All statistical analysis relative to DEGs were carried out in R (R Core Team (2016). R: A language and environment for statistical computing. R Foundation for Statistical Computing, Vienna, Austria. URL: https://www.R-project.org/.

Study approval

The IRCCS—Istituto di Ricerche Farmacologiche Mario Negri adheres to the principles set out in the following laws, regulations, and policies governing the care and use of laboratory animals: Italian Governing Law (D.lgs 26/2014; Authorization n.19/2008-A issued March 6 2008 by Ministry of Health); Mario Negri Institutional Regulations and Policies providing internal authorization for persons conducting animal experiments (Quality Management System Certificate—UNI EN ISO 9001:2008—Reg. No. 6121); the NIH Guide for the Care and Use of Laboratory Animals (2011 edition) and EU directives and guidelines (EEC Council Directive 2010/63/UE).

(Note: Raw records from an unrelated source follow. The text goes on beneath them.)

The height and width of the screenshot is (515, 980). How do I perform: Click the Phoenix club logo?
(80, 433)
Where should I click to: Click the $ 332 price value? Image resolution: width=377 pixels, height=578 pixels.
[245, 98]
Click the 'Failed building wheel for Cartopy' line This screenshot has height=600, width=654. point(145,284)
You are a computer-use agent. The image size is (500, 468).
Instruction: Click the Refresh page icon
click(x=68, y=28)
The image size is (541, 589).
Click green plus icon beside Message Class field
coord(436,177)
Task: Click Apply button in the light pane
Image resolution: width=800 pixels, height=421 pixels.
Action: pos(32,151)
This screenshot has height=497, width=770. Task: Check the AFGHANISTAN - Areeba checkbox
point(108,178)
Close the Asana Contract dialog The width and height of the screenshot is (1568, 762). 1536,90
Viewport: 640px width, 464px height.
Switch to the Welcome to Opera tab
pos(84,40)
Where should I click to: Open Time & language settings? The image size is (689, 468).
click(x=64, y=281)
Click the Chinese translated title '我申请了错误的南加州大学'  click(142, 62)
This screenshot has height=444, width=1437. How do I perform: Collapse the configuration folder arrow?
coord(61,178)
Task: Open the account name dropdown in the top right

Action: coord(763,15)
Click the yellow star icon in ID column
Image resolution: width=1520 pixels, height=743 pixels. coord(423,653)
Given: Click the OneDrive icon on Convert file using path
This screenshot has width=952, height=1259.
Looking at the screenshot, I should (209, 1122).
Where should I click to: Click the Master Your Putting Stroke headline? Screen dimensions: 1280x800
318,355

The Statement of Compliance (Assurance) with the Public Health Service (PHS) Policy on Human Care and Use of Laboratory Animals has been recently reviewed (9/9/2014) and will expire on September 30 2019 (Animal Welfare Assurance #A5023-01).

Data availability

The authors declare that all data supporting the findings of this study are available within the article and its supplementary information files or from the corresponding author upon reasonable request. Genome-wide differential gene expression analyses have been deposited in the NCBI database under the accession code GSE98602.